** The problem **
Revise the part of the entries that opens with the line containing "The width and height of the screenshot is (1190, 2576)." and closes with the line containing "tap(733, 240)". Replace "Instruction" with "Directive" throughout, and leave everything else unchanged.

Entries excerpted from a collection
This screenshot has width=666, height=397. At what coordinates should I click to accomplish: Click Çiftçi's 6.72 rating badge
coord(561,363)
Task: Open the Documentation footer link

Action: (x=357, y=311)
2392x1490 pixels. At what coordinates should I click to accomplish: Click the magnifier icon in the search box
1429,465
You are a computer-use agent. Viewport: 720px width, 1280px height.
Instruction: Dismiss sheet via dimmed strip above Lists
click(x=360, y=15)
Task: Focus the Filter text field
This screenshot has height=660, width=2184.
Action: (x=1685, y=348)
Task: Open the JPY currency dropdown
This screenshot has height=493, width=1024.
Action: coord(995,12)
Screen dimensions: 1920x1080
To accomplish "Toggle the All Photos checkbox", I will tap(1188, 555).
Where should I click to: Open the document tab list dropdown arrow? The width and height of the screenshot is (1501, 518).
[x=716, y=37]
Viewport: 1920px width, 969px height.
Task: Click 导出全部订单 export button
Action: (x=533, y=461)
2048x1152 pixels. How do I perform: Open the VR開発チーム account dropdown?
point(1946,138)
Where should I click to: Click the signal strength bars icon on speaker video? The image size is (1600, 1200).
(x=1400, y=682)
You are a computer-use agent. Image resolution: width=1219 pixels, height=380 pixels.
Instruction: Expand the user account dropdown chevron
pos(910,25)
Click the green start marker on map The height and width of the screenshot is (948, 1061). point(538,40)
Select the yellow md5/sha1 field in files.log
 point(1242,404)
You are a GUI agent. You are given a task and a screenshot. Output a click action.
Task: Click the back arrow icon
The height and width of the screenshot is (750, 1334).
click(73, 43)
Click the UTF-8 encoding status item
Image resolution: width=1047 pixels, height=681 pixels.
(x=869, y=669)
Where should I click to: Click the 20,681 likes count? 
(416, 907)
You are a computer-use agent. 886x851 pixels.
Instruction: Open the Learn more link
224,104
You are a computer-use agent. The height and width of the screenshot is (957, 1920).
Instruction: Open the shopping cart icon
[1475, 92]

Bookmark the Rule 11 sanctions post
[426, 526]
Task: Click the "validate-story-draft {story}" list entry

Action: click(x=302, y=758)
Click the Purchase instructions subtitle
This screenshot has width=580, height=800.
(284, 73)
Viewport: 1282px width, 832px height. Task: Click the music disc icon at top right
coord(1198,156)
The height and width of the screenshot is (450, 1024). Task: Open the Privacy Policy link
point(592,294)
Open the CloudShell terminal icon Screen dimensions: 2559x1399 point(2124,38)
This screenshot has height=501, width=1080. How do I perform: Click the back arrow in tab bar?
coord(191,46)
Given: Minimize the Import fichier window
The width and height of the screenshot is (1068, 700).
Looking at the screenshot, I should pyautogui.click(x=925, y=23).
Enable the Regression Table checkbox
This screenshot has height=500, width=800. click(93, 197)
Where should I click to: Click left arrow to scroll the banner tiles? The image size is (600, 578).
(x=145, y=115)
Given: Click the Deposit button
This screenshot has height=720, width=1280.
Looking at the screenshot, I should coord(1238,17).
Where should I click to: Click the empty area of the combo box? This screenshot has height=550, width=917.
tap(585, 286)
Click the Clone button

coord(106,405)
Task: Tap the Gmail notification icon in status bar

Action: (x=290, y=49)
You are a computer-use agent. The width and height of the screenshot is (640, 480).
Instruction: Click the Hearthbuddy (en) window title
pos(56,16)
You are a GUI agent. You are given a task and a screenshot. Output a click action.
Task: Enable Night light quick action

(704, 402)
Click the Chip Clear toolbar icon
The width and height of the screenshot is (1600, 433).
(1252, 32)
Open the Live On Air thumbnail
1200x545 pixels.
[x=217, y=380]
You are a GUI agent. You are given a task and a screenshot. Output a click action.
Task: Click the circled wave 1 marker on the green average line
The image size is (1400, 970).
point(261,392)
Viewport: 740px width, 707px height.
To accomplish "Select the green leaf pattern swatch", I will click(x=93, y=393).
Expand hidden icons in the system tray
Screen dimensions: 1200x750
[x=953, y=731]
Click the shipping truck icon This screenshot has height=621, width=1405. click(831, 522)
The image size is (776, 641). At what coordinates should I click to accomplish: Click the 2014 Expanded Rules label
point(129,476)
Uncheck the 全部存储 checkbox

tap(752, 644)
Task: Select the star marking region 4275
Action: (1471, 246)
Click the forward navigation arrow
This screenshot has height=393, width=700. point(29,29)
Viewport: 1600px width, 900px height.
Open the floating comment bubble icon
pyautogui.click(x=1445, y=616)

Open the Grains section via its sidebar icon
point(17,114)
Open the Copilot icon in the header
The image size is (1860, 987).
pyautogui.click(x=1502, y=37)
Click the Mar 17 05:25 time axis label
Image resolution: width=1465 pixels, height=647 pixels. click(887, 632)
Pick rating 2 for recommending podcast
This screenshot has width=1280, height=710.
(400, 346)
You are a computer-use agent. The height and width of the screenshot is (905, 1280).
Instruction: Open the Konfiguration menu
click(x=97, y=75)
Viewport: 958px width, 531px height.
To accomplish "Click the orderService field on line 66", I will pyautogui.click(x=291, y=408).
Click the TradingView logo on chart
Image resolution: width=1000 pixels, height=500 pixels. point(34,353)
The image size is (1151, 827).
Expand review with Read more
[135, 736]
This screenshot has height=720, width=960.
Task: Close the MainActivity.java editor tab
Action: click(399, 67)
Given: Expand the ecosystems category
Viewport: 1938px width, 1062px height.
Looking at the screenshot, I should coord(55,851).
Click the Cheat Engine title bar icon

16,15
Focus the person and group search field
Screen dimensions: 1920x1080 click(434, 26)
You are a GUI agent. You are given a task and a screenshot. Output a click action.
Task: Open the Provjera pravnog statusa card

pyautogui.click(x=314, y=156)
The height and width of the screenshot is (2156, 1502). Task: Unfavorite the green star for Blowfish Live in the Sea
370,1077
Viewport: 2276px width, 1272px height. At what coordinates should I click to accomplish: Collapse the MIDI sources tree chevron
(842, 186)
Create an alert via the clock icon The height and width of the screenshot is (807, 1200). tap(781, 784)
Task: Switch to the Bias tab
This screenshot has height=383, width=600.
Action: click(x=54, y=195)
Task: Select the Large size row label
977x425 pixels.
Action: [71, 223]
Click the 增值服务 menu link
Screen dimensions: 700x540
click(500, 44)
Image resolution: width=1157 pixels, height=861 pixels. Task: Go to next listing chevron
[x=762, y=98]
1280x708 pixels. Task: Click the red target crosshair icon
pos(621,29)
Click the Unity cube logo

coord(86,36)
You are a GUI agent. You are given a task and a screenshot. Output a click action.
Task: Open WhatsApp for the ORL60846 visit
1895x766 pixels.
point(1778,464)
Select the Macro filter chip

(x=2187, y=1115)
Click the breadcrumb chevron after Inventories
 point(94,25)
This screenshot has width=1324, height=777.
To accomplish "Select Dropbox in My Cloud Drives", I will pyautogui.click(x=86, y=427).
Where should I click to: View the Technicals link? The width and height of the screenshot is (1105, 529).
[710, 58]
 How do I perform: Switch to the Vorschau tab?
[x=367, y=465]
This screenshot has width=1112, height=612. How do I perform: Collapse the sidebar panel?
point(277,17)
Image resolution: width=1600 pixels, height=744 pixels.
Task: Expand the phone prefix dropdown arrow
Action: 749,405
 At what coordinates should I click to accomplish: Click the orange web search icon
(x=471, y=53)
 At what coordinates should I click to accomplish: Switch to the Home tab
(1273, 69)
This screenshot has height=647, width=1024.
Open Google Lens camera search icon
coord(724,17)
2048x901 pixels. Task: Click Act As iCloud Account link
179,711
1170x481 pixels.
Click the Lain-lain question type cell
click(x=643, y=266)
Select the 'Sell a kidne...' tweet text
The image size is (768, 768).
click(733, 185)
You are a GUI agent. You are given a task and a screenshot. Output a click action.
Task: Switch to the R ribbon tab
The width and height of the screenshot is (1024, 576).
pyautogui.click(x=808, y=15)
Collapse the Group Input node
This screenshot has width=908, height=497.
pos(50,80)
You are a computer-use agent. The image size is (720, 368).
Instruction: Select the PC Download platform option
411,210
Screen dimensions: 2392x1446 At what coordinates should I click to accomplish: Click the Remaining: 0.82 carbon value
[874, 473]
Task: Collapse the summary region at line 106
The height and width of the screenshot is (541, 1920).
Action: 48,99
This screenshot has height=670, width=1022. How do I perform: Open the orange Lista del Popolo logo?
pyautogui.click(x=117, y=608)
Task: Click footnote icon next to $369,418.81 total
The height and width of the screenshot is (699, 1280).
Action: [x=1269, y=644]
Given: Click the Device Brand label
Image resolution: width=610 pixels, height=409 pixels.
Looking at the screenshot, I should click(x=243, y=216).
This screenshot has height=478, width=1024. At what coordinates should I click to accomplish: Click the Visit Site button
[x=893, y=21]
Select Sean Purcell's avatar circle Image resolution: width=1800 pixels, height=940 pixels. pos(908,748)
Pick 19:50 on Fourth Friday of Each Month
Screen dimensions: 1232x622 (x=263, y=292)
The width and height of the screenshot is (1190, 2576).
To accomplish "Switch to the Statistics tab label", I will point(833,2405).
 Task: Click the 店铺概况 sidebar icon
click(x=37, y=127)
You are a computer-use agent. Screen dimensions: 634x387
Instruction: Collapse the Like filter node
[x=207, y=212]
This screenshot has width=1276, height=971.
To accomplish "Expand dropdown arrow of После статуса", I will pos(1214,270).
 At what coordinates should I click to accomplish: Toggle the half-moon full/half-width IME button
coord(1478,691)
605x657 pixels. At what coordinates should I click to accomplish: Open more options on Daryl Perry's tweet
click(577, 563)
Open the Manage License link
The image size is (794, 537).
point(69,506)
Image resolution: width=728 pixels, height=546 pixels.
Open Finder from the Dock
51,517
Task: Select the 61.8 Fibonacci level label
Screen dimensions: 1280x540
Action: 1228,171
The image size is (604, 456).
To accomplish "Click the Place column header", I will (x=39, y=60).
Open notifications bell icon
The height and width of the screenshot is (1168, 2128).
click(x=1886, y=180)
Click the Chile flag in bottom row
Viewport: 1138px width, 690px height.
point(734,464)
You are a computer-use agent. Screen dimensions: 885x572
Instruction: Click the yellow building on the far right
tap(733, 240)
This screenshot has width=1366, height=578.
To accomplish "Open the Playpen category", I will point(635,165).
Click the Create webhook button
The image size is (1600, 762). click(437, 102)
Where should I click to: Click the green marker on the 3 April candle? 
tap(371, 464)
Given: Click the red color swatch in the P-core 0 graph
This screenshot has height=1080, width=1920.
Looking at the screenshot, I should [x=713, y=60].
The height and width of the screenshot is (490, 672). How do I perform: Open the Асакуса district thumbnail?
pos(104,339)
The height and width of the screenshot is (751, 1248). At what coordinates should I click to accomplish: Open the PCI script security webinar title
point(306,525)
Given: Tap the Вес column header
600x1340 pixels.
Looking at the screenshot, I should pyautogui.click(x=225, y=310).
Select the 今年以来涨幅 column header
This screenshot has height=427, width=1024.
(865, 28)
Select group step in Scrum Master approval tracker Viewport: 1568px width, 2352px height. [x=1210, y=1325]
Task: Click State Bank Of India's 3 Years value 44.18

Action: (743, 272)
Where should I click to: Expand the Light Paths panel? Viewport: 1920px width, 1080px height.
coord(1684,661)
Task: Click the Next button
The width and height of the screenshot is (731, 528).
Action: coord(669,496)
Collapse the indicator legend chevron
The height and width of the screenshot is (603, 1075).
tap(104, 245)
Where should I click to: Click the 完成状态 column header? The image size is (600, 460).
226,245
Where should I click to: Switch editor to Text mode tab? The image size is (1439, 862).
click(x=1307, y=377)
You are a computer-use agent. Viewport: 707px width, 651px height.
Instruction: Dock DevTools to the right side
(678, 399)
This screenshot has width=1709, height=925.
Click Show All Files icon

** The answer **
The width and height of the screenshot is (1190, 2576).
To accomplish "Switch to the Statistics tab label", I will point(833,2405).
 Task: Click the 店铺概况 sidebar icon
click(x=37, y=127)
You are a computer-use agent. Screen dimensions: 634x387
Directive: Collapse the Like filter node
[x=207, y=212]
This screenshot has width=1276, height=971.
To accomplish "Expand dropdown arrow of После статуса", I will pos(1214,270).
 At what coordinates should I click to accomplish: Toggle the half-moon full/half-width IME button
coord(1478,691)
605x657 pixels. At what coordinates should I click to accomplish: Open more options on Daryl Perry's tweet
click(577, 563)
Open the Manage License link
The image size is (794, 537).
point(69,506)
Image resolution: width=728 pixels, height=546 pixels.
Open Finder from the Dock
51,517
Task: Select the 61.8 Fibonacci level label
Screen dimensions: 1280x540
Action: 1228,171
The image size is (604, 456).
To accomplish "Click the Place column header", I will (x=39, y=60).
Open notifications bell icon
The height and width of the screenshot is (1168, 2128).
click(x=1886, y=180)
Click the Chile flag in bottom row
Viewport: 1138px width, 690px height.
point(734,464)
You are a computer-use agent. Screen dimensions: 885x572
Directive: Click the yellow building on the far right
tap(733, 240)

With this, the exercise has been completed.